高い静粛性と運転のしやすさ

上質なプライベート空間の領域では圧倒的な静粛性の高さが際立つ。ボディを専用設計にしたことで、デイズよりさらに静粛性が高くなり、風切り音も抑えられリビングのような雰囲気も持っている。また試乗車の上級グレードGに装備されるファブリックシートはソファのような座り心地で、乗り心地のよいサスペンションにより快適さがプラスされる。

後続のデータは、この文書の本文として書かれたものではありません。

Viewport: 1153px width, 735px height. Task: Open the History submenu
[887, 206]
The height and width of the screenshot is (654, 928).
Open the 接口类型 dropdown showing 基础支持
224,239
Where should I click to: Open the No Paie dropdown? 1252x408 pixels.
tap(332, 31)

サスペンションはリヤを3リンク式のリジットアクスルで、しっとりとした滑らかな動きのダンパーを装備している。およそ軽自動車とは思えない滑らかさで、ハーシュネスもすべてが丸く丸められており尖った入力は感じない。こうした乗り心地はバッテリーなどの重量増が良い方向に影響していると想像できる。

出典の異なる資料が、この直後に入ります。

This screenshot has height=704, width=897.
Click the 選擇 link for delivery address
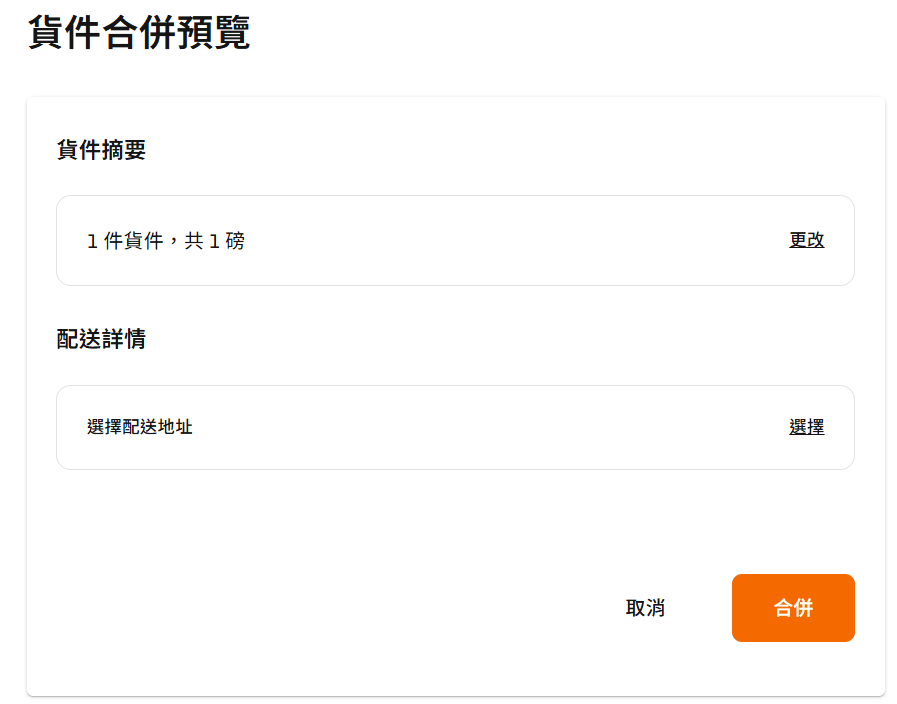click(x=806, y=427)
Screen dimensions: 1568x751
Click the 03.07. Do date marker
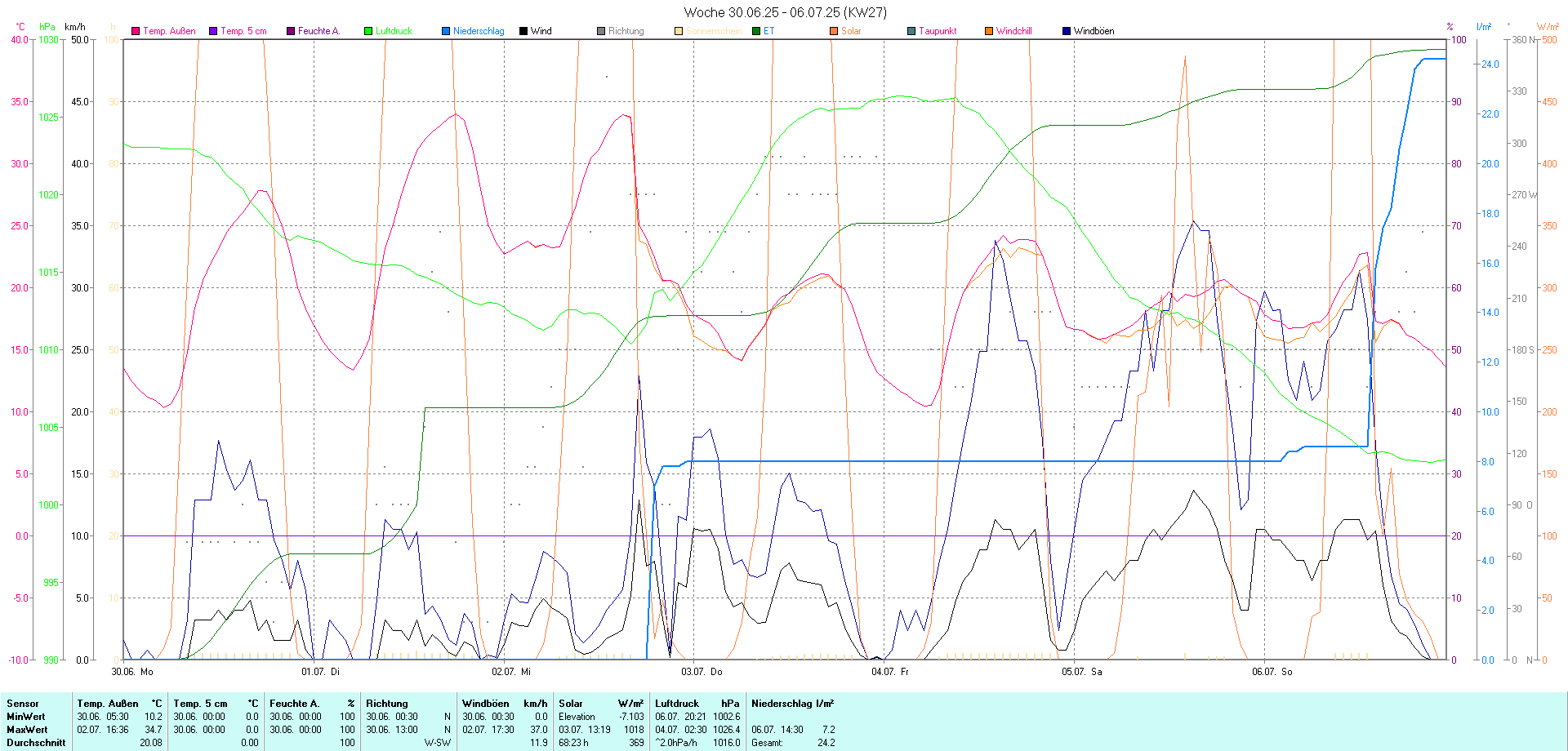click(x=702, y=672)
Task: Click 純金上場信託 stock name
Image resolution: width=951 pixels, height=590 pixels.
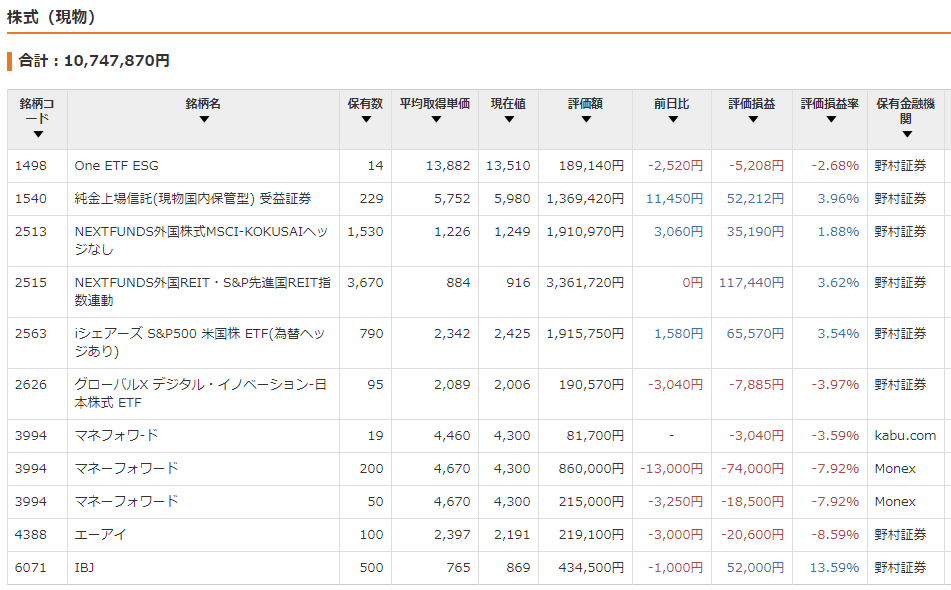Action: 193,198
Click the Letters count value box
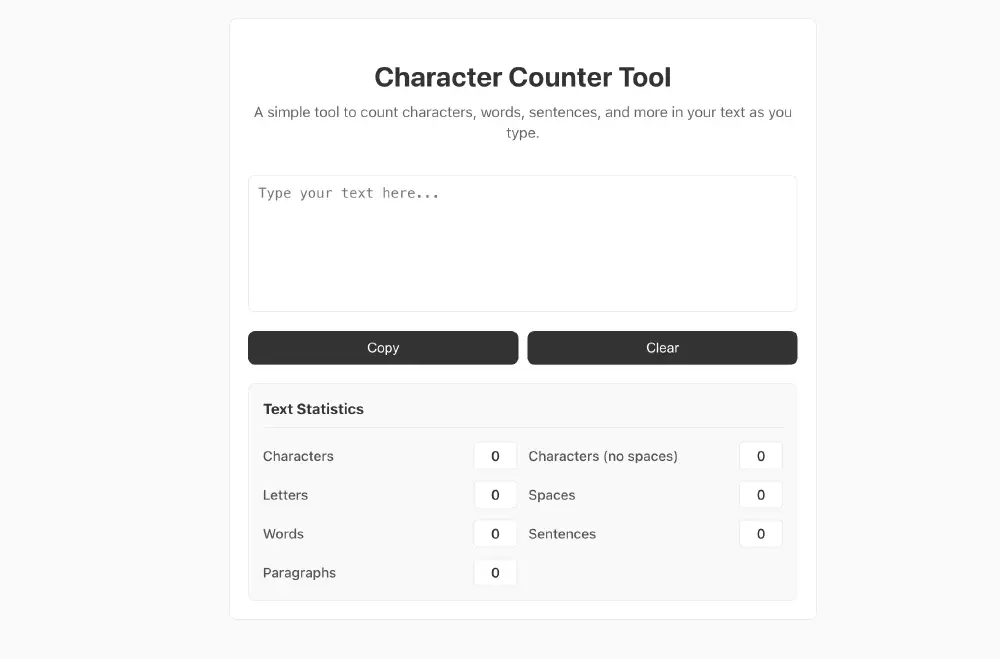1000x659 pixels. point(495,495)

日産 新型軽EV「サクラ」試乗記 テストコースで抜群の静粛性と運転のしやすさを実感
(画像=『AUTO PROVE』より引用)
日産 新型軽EV「サクラ」試乗記 テストコースで抜群の静粛性と運転のしやすさを実感
(画像=『AUTO PROVE』より引用)
日産 新型軽EV「サクラ」試乗記 テストコースで抜群の静粛性と運転のしやすさを実感
(画像=『AUTO PROVE』より引用)
日産 新型軽EV「サクラ」試乗記 テストコースで抜群の静粛性と運転のしやすさを実感
(画像=『AUTO PROVE』より引用)

運転のしやすさという点ではモーター制御の良さが際立つ。動き出しのレスポンスの良さを見せつつも踏み込んでいくと暴れるような加速ではなく、均一のトルクで背中を押し続けられているイメージだ。ドライブモードはスポーツ、ノーマル、エコがあり、ワンペダル走行できるe-Pedalも装備し、どのモードでも対応するので6つのドライブモードがあるとも言える。

このe-Pedalは車速に応じた減速Gに変化するので、違和感なく乗りやすい。ハイスピードの時は大きな減速Gはなく、ブレーキペダルに足を乗せた程度の減速Gからはじまり、車速が落ちるに従い減速Gは立ち上がってくるので、自然なブレーキ操作を自動でやってくれているという印象を受ける。

一方加速では、発進時や追い越し加速、合流加速などで力強さの欲しい場面ではグッと強い加速をするので、もたつき感がまったくない。195Nmというスペックなので、その勢いのまま加速していくのかといえば、十分要求トルクに対応したであろう車速になると加速は緩やかになるので、誰もが怖くなくアクセルを思いっきり踏み込むことができると思う。

ステアリングも適度な鷹揚さがあり、好ましい。モーターのレスポンスがいい分、ステア応答まで高レスポンスになりがちだが、そこはユーザーの顔を見る制御になっていると感じる。また50km/hを過ぎた付近からセンターの座りにしっかり感が増すので直進安定性が高まり、安心感が伝わってくる。

日産 新型軽EV「サクラ」試乗記 テストコースで抜群の静粛性と運転のしやすさを実感
(画像=リヤは3リンクのリジットアスクル、『AUTO PROVE』より引用)

コーナリングではリヤの追従性が高く、常にリヤタイヤのグリップが伝わってくるので安心だ。さらに急な切り込み動作をしても過敏には反応せず、ステアした量だけ回頭する。フロントが高荷重の時にステアし、アクセルを急激にオフするとややイン側へ入り込む挙動は出るものの、巻き込むまではいかないので、十分修正舵で対応できる。反面、アンダーステアが出ている時にアクセルを開けても外には膨らずステア方向へ曲がろうとするナチュラルな挙動なので違和感はない。

ナビまわりやプロパイロットなどの装備、使い勝手などは今回の試乗ではテストできていないので、次回公道で試乗する機会でお伝えしたい。